Next, to confirm the sensitivity of SCLC to abemaciclib, we performed CCK8 cell viability assay. Treatment with 1 µM abemaciclib for 5 days induced significant growth inhibition in both Rb− and Rb+ cell lines (Figure 1F). The inhibition of G2/M checkpoint and premature entering into M phase could result in mitotic catastrophe and apoptosis in SCLC cells (1). So we next investigated cell death using annexin V-PI staining and our data showed that treatment with 1 µM abemaciclib for 24 h significantly increased the apoptotic fraction in Rb− SCLC cell lines relative to control, which had not been observed in Rb+ cell line DMS53 (Figure 1G and Figure S4B).
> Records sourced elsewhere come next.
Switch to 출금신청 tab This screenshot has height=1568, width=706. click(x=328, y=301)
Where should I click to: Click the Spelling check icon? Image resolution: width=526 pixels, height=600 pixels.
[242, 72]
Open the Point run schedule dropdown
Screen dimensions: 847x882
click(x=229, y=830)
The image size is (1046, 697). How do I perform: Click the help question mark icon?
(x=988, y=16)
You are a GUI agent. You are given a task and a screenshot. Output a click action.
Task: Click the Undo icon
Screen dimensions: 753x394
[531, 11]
Preclinical investigations have revealed that the primary response in Rb+ tumors following CDK4/6 inhibition is the suppression of growth, aligning with the mechanism of action in inducing G1 cell cycle arrest, rather than triggering cell death (45). Our results showed that while abemaciclib effectively inhibited the growth of both Rb− and Rb+ SCLC cells, it specifically induced apoptosis in Rb− SCLC cells during early stages of administration.
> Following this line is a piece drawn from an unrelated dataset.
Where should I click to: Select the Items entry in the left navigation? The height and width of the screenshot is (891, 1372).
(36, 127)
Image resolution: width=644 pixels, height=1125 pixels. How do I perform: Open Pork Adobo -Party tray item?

Our findings indicate that abemaciclib has the potential to induce growth inhibition in SCLC cells while its impact on cell cycle and apoptosis appears to differ between Rb− and Rb+ subsets.
Abemaciclib combined with RT induced increased ds-DNA damage and activated the STING pathway synergistically in SCLC cells
Previous studies have demonstrated that CDK4/6 inhibitors could induce ds-DNA damage in multiple Rb+ tumor cell lines (27-30,46,47), which was correlative to homologous recombination (HR) dysfunction after CDK4/6 inhibition (29,47,48). However, it is unknown whether CDK4/6 inhibition could induce more ds-DNA damage in Rb− SCLC cells. Here, we first evaluated the expression of key DNA repair proteins such as p-ATR, p-Chk1 and Rad51 after CDK4/6 inhibition in SCLC cell lines. Our data showed that after treatment with 1 µM abemaciclib for 24 h, p-ATR was observed to be reduced in all four cell lines; p-Chk1 was observed to be reduced in PRM, H82 and DMS53 and Rad51 was reduced in PRM, H82 and SHP77 (Figure 2A,2B), suggesting that abemaciclib may have a negative regulatory effect on DDR.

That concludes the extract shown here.